Mudanças desse tipo são verdadeiramente revolucionárias quando se considera o peso dos sindicatos de trabalhadores em toda a Europa, em especial, na Alemanha. Para aceitar uma ampliação de 5 minutos na jornada de trabalho, os dirigentes sindicais alemães criavam os maiores problemas. Em 2003, a Siemens, Bosch e Daimer-Chrysler renegociaram os contratos de modo a ampliar a jornada semanal de 5 horas, sem aumento de salário em troca da promessa daquelas empresas não transferirem suas fábricas para o leste europeu. Ou seja, a ameaça de desemprego em massa, levou os sindicatos a aceitar mudanças radicais.

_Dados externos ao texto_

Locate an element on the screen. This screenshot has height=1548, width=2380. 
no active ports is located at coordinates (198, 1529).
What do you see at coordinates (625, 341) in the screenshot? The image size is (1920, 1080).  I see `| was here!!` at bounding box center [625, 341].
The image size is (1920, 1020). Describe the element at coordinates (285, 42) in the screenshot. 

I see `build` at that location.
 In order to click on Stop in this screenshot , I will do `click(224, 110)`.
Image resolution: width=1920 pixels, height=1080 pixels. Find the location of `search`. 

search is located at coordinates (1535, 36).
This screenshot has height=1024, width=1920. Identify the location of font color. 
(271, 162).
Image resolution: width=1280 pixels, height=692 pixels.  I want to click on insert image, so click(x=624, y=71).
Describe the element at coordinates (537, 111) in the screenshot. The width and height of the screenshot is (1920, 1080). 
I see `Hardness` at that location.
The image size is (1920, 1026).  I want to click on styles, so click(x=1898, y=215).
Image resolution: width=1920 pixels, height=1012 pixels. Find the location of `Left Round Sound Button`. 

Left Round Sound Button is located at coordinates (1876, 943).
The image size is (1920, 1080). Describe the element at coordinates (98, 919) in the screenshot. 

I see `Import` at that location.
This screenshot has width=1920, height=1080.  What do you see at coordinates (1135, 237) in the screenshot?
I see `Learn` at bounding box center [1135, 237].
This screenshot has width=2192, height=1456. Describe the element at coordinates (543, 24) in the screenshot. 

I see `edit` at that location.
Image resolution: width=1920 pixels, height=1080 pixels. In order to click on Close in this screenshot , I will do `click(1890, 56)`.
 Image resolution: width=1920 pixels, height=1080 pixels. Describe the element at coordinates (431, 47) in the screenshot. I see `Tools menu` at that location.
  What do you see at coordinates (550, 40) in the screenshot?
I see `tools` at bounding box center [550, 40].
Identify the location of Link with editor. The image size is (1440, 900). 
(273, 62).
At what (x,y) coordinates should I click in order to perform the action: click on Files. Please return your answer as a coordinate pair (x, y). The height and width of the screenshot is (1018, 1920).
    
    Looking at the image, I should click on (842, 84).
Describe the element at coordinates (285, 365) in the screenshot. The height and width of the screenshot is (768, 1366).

Aqui há uma importante lição para o Brasil. Tais mudanças estão sendo possíveis porque os países da Europa não têm nenhum impedimento constitucional para negociar o que as partes acham de utilidade em momentos de dificuldade. Bem diferente é a nossa situação, onde a Constituição Federal permite negociar apenas dois direitos sociais – o salário e a participação nos lucros ou resultados. Tudo o mais é objeto de uma legislação rígida e não de negociação.
Embora os salários do Brasil sejam bem mais baixos do que a maioria dos países da UE15, o mesmo não se pode dizer em relação aos países da UE10. É dali que vem a concorrência mais forte para o Brasil, sem contar, é claro, a que vem da Ásia, em especial da China e da Índia.
Entre nós há a mesma dicotomia observada na UE15, com um agravante. Enquanto lá os excluídos são os 18 milhões de desempregados, no Brasil, eles encampam 9 milhões de desempregados e 48 milhões de pessoas – 57 milhões! - que trabalham no mercado informal, sem nenhuma proteção trabalhista ou previdenciária.
Isso explica em grande parte as péssimas condições sociais da maioria de nossa população, com fortes reflexos na violência, marginalidade e criminalidade.
Europa e Brasil têm razões diferentes para fazer as mesmas reformas – a trabalhista e a previdenciária. Sem elas, temos mais passado do que futuro.